━━━━━ Extracted material ━━━━━

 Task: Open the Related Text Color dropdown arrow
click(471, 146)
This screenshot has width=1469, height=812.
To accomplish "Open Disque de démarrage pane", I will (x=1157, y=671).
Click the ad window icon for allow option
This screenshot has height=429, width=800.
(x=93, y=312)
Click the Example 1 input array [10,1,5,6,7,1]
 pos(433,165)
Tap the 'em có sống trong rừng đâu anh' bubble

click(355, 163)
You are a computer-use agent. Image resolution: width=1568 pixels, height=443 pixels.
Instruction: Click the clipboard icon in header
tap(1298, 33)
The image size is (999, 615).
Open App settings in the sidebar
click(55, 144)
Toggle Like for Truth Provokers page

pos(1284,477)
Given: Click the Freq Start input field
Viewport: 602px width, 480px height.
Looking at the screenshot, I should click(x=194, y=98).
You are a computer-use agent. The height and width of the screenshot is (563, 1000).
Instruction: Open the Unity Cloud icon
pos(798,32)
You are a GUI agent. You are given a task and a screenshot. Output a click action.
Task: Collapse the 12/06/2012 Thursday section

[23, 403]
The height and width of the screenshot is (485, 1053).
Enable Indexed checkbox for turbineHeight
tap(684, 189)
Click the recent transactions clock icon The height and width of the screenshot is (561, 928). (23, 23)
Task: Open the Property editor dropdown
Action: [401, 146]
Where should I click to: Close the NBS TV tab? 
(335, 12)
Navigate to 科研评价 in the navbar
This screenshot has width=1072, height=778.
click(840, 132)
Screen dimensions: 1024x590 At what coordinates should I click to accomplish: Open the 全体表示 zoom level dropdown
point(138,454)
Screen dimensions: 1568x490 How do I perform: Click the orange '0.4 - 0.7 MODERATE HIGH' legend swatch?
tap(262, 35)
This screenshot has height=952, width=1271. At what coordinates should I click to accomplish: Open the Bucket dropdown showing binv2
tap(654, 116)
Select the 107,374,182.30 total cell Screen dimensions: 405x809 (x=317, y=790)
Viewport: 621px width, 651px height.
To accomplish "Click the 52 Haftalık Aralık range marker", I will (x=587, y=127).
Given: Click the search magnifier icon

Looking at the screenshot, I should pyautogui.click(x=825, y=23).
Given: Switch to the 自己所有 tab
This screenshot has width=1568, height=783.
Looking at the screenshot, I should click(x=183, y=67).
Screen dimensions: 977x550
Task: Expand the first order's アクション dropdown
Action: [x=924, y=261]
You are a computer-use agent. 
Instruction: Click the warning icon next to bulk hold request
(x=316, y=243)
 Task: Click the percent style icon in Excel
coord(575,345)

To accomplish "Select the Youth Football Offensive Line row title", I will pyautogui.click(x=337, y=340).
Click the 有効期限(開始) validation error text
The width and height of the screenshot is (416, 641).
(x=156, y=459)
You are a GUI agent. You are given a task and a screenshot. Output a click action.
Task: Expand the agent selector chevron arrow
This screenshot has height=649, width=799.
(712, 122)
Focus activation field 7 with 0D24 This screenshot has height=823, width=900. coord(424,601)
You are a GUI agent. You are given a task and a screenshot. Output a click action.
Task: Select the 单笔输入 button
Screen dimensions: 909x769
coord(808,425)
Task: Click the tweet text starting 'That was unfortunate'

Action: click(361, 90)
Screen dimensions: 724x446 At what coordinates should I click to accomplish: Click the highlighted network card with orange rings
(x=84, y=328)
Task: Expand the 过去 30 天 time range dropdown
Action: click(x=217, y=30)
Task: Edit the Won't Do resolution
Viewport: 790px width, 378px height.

━━━━━

### Instructions for the task
Retype exactly the lines of the data above that fall between the line with "Screen dimensions: 1024x590" and the line with "Given: Switch to the 自己所有 tab", inclusive, and add nothing.

### Solution to this exercise
Screen dimensions: 1024x590 At what coordinates should I click to accomplish: Open the 全体表示 zoom level dropdown
point(138,454)
Screen dimensions: 1568x490 How do I perform: Click the orange '0.4 - 0.7 MODERATE HIGH' legend swatch?
tap(262, 35)
This screenshot has height=952, width=1271. At what coordinates should I click to accomplish: Open the Bucket dropdown showing binv2
tap(654, 116)
Select the 107,374,182.30 total cell Screen dimensions: 405x809 (x=317, y=790)
Viewport: 621px width, 651px height.
To accomplish "Click the 52 Haftalık Aralık range marker", I will (x=587, y=127).
Given: Click the search magnifier icon

Looking at the screenshot, I should pyautogui.click(x=825, y=23).
Given: Switch to the 自己所有 tab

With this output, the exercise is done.